(Vorgegebener Text):
╭──

Aachen schlägt den deutschen Meister

Erstellt am: 08.04.2017

Die Überraschung der 11. Runde lieferte der DJK Aachen. Der Aufsteiger aus der 2. Bundesliga West besiegte zu Hause die SG Solingen mit 5:3. Am gleichen Spielort trennten sich Trier und Mülheim 4:4. Mit dem gleichen Ergebnis endeten nach spannendem Verlauf die Kämpfe zwischen Bremen und Dresden sowie Hamburg und Schwäbisch Hall. Klare Siege feierten hingegen Baden-Baden, SF Berlin und Hockenheim. MSA Zugzwang glückte gegen den SV Griesheim mit 5:3 der erste Sieg in der SBL.

Wie im Vorbericht angekündigt, besaßen die Kämpfe in Aachen Potential für eine Überraschung. Diese erfüllten sich in der 11. Runde. Der Gastgeber siegte gegen die SG Solingen mit 5:3 und das Ergebnis geht vollauf in Ordnung. Am Spitzenbrett setzte Solingen Anish Giri ein, doch der holländische Weltklassespieler erwischte einen rabenschwarzen Tag. Julio Granda Zuniga opferte im Mittelspiel eine Qualität und stellte Giri vor praktischen Problemen. Es zeigte sich in der Folge, dass sogar ein solcher Ausnahmekönner unter Druck große Schwierigkeiten hat die präzisen Züge zu finden. Nach und nach fiel Granda über den weißen König her und gewann verdient.

╰──

(Vorliegende Einträge):
╭──

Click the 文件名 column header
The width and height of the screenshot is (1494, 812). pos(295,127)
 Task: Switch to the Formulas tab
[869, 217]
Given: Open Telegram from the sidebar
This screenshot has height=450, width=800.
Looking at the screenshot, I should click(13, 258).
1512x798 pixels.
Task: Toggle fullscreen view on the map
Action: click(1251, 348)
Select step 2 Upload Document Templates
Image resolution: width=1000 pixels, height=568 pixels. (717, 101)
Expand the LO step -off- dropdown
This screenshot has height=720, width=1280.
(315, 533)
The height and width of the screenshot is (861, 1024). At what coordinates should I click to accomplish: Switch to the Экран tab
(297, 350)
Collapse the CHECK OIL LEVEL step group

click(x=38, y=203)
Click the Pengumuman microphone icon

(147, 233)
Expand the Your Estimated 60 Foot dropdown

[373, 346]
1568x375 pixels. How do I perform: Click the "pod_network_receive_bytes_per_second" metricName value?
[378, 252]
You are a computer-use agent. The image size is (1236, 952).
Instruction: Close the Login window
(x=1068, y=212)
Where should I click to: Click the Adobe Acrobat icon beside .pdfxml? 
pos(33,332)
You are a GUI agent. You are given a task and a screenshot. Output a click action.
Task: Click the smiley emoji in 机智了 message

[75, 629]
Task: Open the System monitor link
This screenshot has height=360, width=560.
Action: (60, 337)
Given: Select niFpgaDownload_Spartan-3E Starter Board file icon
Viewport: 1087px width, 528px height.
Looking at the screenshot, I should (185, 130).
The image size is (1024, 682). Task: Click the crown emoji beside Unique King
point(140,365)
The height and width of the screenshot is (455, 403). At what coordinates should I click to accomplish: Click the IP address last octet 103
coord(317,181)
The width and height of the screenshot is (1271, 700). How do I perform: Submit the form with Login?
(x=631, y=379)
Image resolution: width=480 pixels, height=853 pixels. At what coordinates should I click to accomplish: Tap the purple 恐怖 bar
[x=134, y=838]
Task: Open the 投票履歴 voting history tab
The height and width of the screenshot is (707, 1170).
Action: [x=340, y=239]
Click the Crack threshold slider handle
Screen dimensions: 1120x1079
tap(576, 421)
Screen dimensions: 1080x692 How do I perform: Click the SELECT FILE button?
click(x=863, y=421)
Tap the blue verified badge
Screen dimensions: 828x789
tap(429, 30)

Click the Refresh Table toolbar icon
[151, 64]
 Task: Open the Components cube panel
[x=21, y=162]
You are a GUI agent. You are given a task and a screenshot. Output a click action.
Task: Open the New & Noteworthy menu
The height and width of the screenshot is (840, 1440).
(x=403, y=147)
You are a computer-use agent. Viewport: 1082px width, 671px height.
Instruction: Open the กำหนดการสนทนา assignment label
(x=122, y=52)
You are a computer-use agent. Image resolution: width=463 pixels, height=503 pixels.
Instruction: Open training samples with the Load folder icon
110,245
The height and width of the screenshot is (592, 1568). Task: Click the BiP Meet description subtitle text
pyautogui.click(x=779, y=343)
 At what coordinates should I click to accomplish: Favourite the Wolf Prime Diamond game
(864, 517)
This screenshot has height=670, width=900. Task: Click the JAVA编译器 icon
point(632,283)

╰──

(Arbeitsauftrag):
Führen Sie den Bericht über die 11. Runde mit dem Aachener Sieg gegen Solingen im Anschluss an seinen letzten Satz fort. Die Einträge werden zur Bearbeitung nicht benötigt.

(Ergebnis dieser Übung):
Julio Granda Zuniga | Foto: Guido Giotta
Julio Granda Zuniga | Foto: Guido Giotta

Zu weiteren Siegen kamen Christian Braun, mit guter Endspieltechnik, gegen Predrag Nikolic und Lucas van Foreest gegen Markus Schäfer. Der 1. Vorsitzender der Schachbundesliga e.V. spielt selten für Solingen in der SBL und musste ausgerechnet gegen einen jungen, holländischen Shootingstar antreten. Das Ende dieser Partie verlief folgendermaßen:

Schaefer,Markus (2401) - Van Foreest,Lucas (2350)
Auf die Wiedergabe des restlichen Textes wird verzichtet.